The BQ76972 device integrates a DEEPSLEEP mode, which is a low power mode that allows the REG1 and REG2 LDOs to remain powered, but disables other subsystems. In this mode, the protection FETs are all disabled, so no voltage is provided at the battery pack terminals. All protections are disabled, and all voltage, current, and temperature measurements are disabled.

DEEPSLEEP mode can be entered by sending a subcommand over the serial communications interface. The device will exit DEEPSLEEP mode and return to NORMAL mode if directed by a subcommand, or if the RST_SHUT pin is asserted for < 1 second, or if a charger is attached (which is detected by the voltage on the LD pin rising from below VWAKEONLD to exceed it). In addition, if the BAT pin voltage falls below VPORA– VPORA_HYS, the device transitions to SHUTDOWN mode.

When the device exits DEEPSLEEP mode, it first completes a full measurement loop and evaluates conditions relative to enabled protections, to ensure that conditions are acceptable to proceed to NORMAL mode. This may take ≈250 ms plus the time for the measurement loop to complete.

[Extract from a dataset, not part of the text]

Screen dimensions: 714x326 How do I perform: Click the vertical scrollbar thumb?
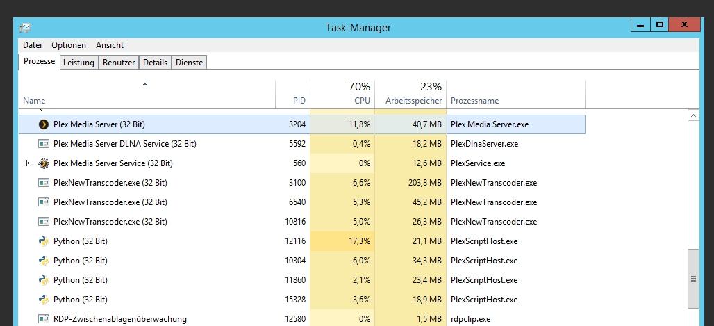pos(692,278)
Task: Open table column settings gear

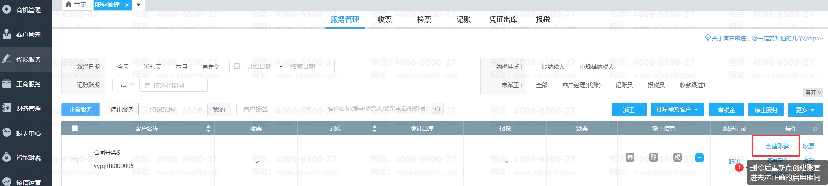Action: (x=815, y=129)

The REG1 and REG2 LDOs will maintain their power state when entering DEEPSLEEP mode based on the configuration setting. The device also provides the ability to keep the LFO running while in DEEPSLEEP mode, which allows for a faster responsiveness to communications and transition back to NORMAL mode, but will consume additional power.

Other than sending a subcommand to exit DEEPSLEEP mode, communications with the device over the serial interface will not cause it to exit DEEPSLEEP mode. However, since no measurements are taken while in DEEPSLEEP mode, there is no new information available for readout.